Respect is dynamic, it is mutual, and it is dependent on honesty, which is in turn dependent on open communication; one of many gifts that are born out of autonomy. Autonomy is based on trust that they ultimately know, as all beings do, what is best for themselves. Through the provision of space and the freedom to choose their own path, they learn to explore what it is that brings them comfort or creates anxiety. Our protective nature, partly based on empathy and still steeped with our self-determined right to control, wants to step in to remove all anxiety or fear. But doing this is not necessarily our right nor is it to their benefit. Through their explorations they learn to make decisions in advance to bring about their desired outcome, understanding that they can control their fate.
Sanctuary is still captivity, humans have done extensive damage to elephants’ psychological, emotional, and physical health and we are responsible to ensure their safety and well-being. Providing elephants with autonomy does not negate any of those realities, but it does require us to acknowledge where and when we have to protect and when we have to let them live their own lives. Their choices, and in some cases the negative repercussions of those choices, influence positive growth, a deeper understanding of the world around them, and most importantly a deeper understanding of self.
The more we understand ourselves, the better we are able to communicate our desires.
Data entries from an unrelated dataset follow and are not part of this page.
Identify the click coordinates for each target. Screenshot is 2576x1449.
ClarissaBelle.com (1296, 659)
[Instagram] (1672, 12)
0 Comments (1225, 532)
As an animal with equal intelligence and self-awareness, there is no surprise that it is exactly the same with elephants. As a result of the way they have been treated and limited life experience, it is often difficult for them to find their voice. It takes time and it is imperative to respect the process. But when they learn that they can express themselves and that we’ll listen, the results are nothing short of remarkable.
Respect and autonomy: two simple elements that can change lives and reshape a future. Respect for the rights of others, creates the necessity to provide and honor their autonomy, through which they grow and we learn. The more we know, the more we respect and the more we promote increased autonomy. For those that ask if giving animals human rights is a slippery slope, my answer would be yes. It’s a slippery slope to a more compassionate and understanding world; more simply, it is called doing what is right.